2.0

1.6K 176 83
                                    

dudaklarının dibindeki dudakları görmesiyle cümlesini bitiremeden sesi kısılmıştı kıvırcık saçlı oğlanın. şimdi gözleri sadece parıl parıl parlayan dolgun et parçalarındaydı. aklına önceki minik öpücükleri gelirken yanaklarının ısındığını hissetti ve aceleyle önüne döndü.

fakat soobin işin böyle gitmesini istemiyor olacak ki onun başını yavaşça kendine çevirdi. kısık gözleri daha baygın bakarken kai sadece yutkunmaya çalışıyordu.

"n-noldu soobin?"

baygın bakışların odağı bu sefer diğerinin gözleriydi. gözleri buluştuğu anda görünmez bir el sanki ikisinin de kalplerini sıkıştırmıştı. kalp atışları birbirine senkronize bir şekilde hızlanırken soobin şekilli dudaklarını dilinin ucuyla ıslattı. kıvırcık oğlanın bakışları anında onun dudaklarına inmişti.

"hani bana beni cezbet dedin ya?"

her bir kelimeden sonra dudaklarının arasındaki mesafe biraz daha azalıyordu.

"şu andan itibaren başlayabilir miyim?"

ve daha fazla dayanamayarak kai'ın gerginlikle dişleyip durduğu güzel dudaklarını kendi dudakları arasına aldı. bu sefer geçenki gibi minik bir öpücükle yetinmek değildi amacı. kai'ı seviyordu, seviyordu ve öpmek istiyordu da. bunu ona hissettirmeliydi.

öte yandan öpücüğü sadece dudak temasına kadar ilerletebilmiş olan kai için her şey çok farklıydı, yeniden doğmuş gibi hissediyordu. belinde gömleğinin üzerinden hissettiği sıcak elle kısık sesli bir inleme bıraktı, çok tecrübesizdi.

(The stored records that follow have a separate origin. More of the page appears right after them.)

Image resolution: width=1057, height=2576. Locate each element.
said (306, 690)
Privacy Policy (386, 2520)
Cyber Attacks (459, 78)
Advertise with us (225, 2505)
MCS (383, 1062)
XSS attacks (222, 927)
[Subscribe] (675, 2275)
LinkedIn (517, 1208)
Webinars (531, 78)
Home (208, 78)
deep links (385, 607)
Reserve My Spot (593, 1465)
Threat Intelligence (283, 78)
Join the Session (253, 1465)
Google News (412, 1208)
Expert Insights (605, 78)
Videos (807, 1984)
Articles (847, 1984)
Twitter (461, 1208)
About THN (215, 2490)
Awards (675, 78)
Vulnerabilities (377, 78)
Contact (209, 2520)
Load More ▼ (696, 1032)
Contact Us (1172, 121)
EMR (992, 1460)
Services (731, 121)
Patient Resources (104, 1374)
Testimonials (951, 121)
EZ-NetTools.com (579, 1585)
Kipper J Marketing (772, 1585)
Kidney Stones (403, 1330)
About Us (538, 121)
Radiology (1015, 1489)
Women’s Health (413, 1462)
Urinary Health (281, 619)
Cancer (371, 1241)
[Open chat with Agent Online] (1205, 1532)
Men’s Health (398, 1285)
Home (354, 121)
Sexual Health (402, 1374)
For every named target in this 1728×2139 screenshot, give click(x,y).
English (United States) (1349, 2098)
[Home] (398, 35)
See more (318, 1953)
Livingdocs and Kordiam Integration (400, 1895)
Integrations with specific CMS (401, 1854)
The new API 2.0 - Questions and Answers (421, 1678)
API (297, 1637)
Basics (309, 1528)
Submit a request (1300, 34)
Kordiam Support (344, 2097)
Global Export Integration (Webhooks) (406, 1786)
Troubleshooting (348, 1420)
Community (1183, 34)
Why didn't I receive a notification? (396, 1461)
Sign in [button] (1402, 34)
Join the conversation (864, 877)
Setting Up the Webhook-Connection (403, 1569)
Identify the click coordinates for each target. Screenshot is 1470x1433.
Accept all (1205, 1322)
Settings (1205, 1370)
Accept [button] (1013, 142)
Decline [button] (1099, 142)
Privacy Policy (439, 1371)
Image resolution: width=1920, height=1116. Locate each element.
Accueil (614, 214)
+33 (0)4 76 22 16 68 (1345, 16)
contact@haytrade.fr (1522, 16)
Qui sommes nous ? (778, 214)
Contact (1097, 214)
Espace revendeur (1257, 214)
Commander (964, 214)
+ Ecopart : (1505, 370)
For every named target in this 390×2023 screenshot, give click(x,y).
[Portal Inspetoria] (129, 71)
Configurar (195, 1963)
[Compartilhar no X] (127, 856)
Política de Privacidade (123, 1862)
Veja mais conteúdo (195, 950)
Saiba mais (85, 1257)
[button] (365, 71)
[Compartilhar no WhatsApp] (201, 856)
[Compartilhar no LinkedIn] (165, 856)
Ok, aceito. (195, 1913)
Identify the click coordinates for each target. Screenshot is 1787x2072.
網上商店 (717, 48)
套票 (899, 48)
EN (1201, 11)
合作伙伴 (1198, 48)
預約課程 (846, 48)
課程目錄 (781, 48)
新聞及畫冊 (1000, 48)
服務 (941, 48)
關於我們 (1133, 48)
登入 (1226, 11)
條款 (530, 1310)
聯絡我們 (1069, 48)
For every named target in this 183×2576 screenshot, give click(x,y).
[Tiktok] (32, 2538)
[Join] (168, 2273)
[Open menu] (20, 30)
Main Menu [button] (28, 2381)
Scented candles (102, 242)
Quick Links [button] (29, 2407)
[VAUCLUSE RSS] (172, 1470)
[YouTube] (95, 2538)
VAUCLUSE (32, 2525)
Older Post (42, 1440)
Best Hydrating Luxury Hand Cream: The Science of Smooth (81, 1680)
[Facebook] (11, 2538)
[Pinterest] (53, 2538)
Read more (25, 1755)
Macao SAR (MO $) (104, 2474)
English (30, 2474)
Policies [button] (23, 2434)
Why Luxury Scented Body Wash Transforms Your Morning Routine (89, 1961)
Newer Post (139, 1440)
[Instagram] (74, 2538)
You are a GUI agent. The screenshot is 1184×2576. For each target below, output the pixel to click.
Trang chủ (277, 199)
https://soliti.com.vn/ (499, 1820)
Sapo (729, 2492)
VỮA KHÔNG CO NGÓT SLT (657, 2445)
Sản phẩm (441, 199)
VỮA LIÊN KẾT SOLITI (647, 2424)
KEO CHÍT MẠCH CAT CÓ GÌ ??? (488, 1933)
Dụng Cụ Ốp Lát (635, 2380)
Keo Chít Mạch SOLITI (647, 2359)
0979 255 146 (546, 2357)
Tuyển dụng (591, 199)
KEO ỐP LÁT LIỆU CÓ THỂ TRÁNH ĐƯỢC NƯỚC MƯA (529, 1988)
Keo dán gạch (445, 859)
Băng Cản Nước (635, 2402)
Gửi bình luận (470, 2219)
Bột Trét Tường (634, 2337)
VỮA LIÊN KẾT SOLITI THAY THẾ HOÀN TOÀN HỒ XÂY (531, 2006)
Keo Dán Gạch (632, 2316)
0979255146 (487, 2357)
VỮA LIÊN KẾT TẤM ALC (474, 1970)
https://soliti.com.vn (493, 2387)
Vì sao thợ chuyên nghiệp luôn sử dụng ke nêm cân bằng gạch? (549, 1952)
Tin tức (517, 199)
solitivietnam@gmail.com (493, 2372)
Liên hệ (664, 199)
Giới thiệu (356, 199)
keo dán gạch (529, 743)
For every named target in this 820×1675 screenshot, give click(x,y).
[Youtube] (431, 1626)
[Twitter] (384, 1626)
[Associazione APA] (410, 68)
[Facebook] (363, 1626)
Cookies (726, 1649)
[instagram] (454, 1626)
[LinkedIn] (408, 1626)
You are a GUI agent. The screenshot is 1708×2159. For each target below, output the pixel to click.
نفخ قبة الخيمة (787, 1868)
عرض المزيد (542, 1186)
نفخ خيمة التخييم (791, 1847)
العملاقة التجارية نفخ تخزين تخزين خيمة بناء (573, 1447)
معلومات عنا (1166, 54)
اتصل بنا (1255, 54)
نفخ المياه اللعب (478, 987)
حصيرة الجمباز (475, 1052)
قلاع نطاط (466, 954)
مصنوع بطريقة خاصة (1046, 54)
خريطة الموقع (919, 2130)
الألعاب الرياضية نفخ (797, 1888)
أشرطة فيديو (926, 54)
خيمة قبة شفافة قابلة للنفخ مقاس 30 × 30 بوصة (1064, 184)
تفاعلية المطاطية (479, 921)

duyduğu ses soobin'i mutlu etmişti, bir sonraki aşamaya geçerek diğerinin dudaklarını yavaşça emmeye başladı. tadı şekerden bile tatlı olan dudaklar aklını kaybetmesine neden olacaktı. omzunda hissettiği eller baskın karakterini kuvvetlendirmiş, bir anlığına küçüğünden ayrılmıştı.

kai daha ne olduğunu anlayamazken bir anda kendini uzun olanın kucağında buldu, fakat daha olayları kavrayamadan dudaklarında ilkinden daha sert bir baskı hissetti, belindeki eller sıkılaşmıştı.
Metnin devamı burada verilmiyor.